Both the welfare sector and promotion of the arts in the USA are heavily reliant on private funding, because the American constitution contains no requirement for the state to take over any specific responsibilities in the cultural sector. Consequently, museums, orchestras, opera houses, theatres, universities and libraries would be unthinkable without private commitment. Even America´s single public-service television channel, the cultural channel PBS, or a highly-subsidized museum like the National Gallery of Art in Washington are dependent on patrons, sponsors and foundations. In 1990, for example, at federal, state and municipal level in the USA, approximately 1.2 billion dollars were spent on the arts[19], while in the same year the public purse in Germany, for example, allocated over 11 billion Deutschmarks.[20] In 1994, American companies spent 875 million dollars[21] on promoting the arts, whereas German companies only spent around 380 million Deutschmarks.[22] These few figures are enough to show clearly the difference of emphasis in the way the two countries fund the arts. But they also make it plain that Germany´s extremely high-density, rich and thus also much more expensive cultural landscape could never be financed along American lines. This country at the heart of Europe, tiny by American standards, has some 150 symphony orchestras, while the USA has only 55 comparable ensembles; not to speak of the over 100 German opera houses with musicians on permanent staff, and the corresponding institutions in America, of which there are only two dozen.

It is impossible here to go into the remarkable history of American art collections, but the point should at least be made that almost all US art museums owe their existence historically to private, charitable foundations, with over three-quarters of them still continuing to be privately funded. They are mostly run, at their own discretion, by boards of trustees. The trustees are almost without exception prominent figures from the world of finance and business. The policies followed by the museums are determined indirectly by these trustees, since the directors and curators are wholly dependent on their good will and cannot act really independently. Apart from attending official and social functions, fundraising is one of the principal tasks of the trustees, because the museums receive on average only 20 to 30% of the money they need in subsidies from federal, state and municipal administrations. There are, however, a large number of museums which get practically no funding, like the Museum of Modern Art in New York, for example. They have to earn the money they need from entrance fees, museum shops, restaurants and cafeterias, and lending fees. Apart from that, donations from private individuals, membership fees and interest on founding capital play a very big role. For cultural institutions, therefore, as also for the welfare sector, education and the churches, fundraising is their main organisational responsibility after the business of running the institute. Fundraising is understood as the methodical form of collecting donations, and no one in America would ever dream of denigrating the practice as begging. On the contrary, a whole industry has meanwhile grown up, with fundraising consultants whose profession it is to find money which will be used for the public good.

_Data segment_:
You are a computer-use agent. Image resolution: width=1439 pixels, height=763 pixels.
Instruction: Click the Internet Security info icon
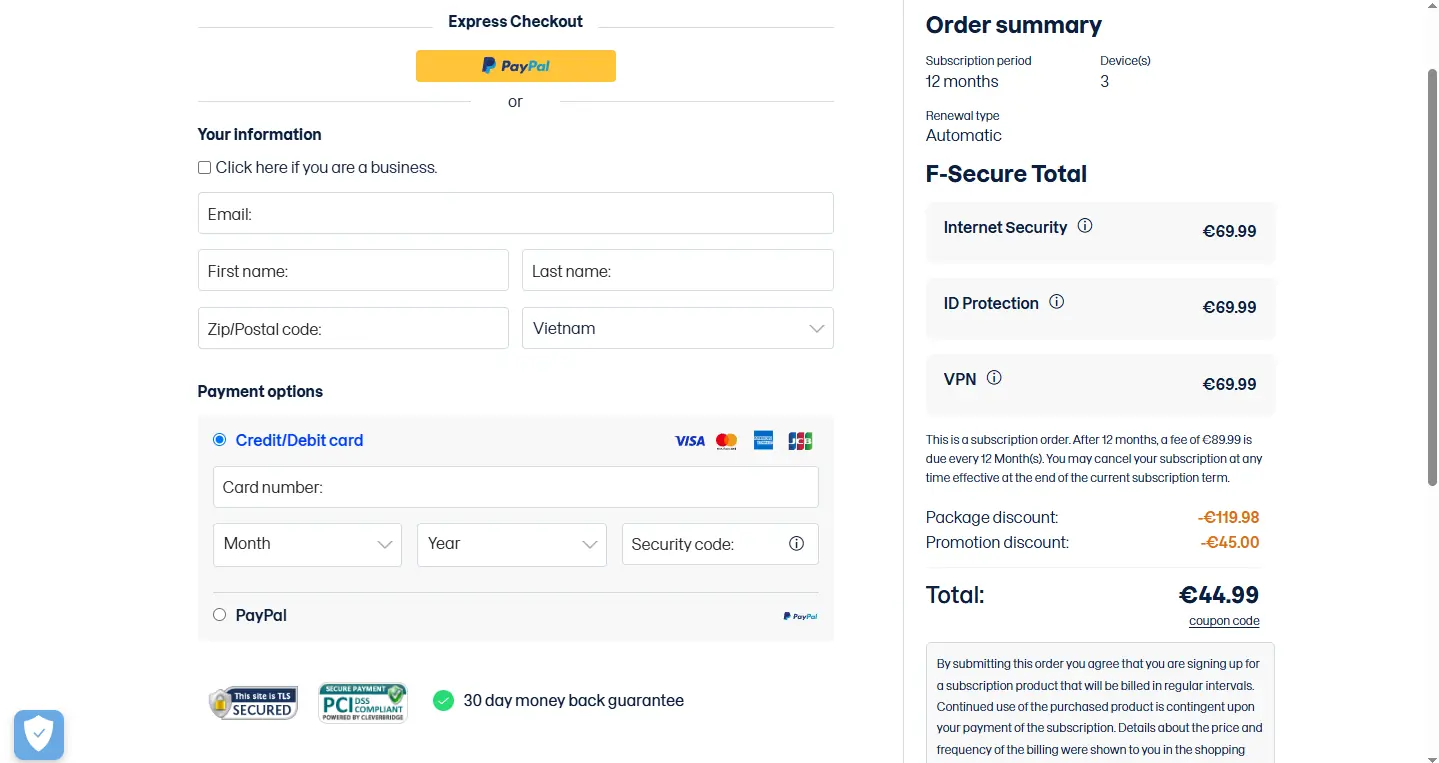1084,226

_Instructions for the task_: Please list every American cultural institution that the arts funding text names.

_Problem solution_:
- PBS
- the National Gallery of Art in Washington
- the Museum of Modern Art in New York